* _Given request A_:
Decide whether each statement below agrees with the battery thread. Answer yes or no for each, and quote the exact words from the thread that settle it.
(i) The poster expects to run three cables under the gunwale: two positives and one negative.
(ii) Batt2 and batt3 are wired in parallel to the trolling motor.
(iii) Travisloyd07 says the proposed wiring is wrong.
* _Given request B_: Write the next part of the battery thread, picking up right after its last line.
## Start Given text
# Three Batts Up Front



## Tie One On (Oct 18, 2015)

Hi. Anybody out there with 3 batteries up in the front hatch?

I want to add my engine batt up front with my 24v trolling batts. So my set up will be batt1= engine, batt2 = engine and trolling motor, batt3= trolling motor. Basically it's a shared 12v/24v setup because batt2 and batt3 are in series to the trolling motor. You know what I mean.

So here is my question -
How many cables do I run under the gunwale to my Perko switch and negative block. I think it's going to be 3 only. Two positives and one negative. One pos to batt1 and one pos to batt2 and one neg jumpered from batt1 and batt2 to the neg block or engine neg.
Do I have this riight?

thanks!!!!!!

TOO


----------



## Travisloyd07 (Jan 31, 2014)

Yes that is right. I have a similar setup.


----------



## MariettaMike (Jun 14, 2012)

Tie One On said:


> Hi. Anybody out there with 3 batteries up in the front hatch?
## End Given text
## Start Data excerpts
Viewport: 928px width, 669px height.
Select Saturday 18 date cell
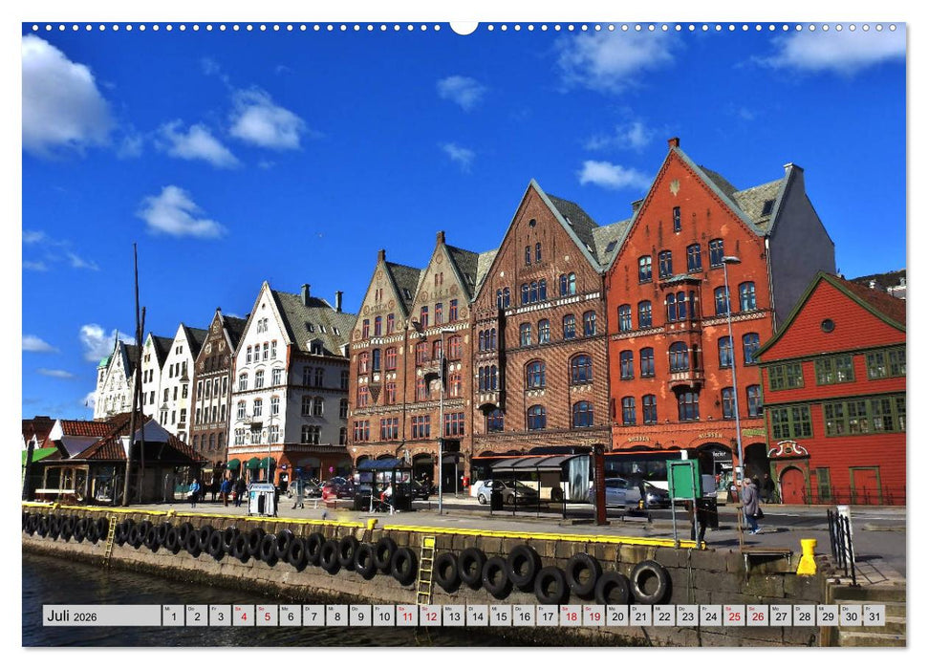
## End Data excerpts
## Start Data excerpts
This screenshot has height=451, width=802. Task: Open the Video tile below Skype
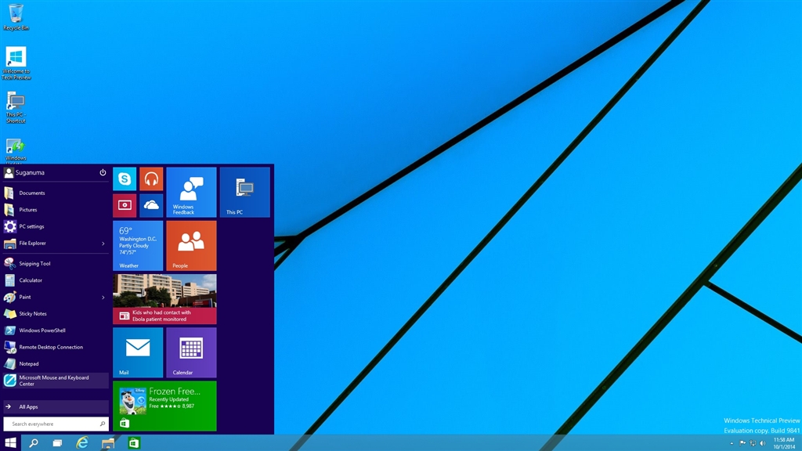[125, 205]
## End Data excerpts
* _Exercise response A_:
(i) Yes: "I think it's going to be 3 only. Two positives and one negative."
(ii) No: "batt2 and batt3 are in series to the trolling motor."
(iii) No: "Yes that is right."

* _Exercise response B_:
> 
> I want to add my engine batt up front with my 24v trolling batts. So my set up will be batt1= engine, batt2 = engine and trolling motor, batt3= trolling motor. Basically it's a shared 12v/24v setup because batt2 and batt3 are in series to the trolling motor. You know what I mean.
> 
> ...



With the added distance from your starting battery to your engine you will want larger gauge wires. Thus I would seriously consider mounting your battery switch up front with the batteries and then all you will need to run is two wires under the gunnel.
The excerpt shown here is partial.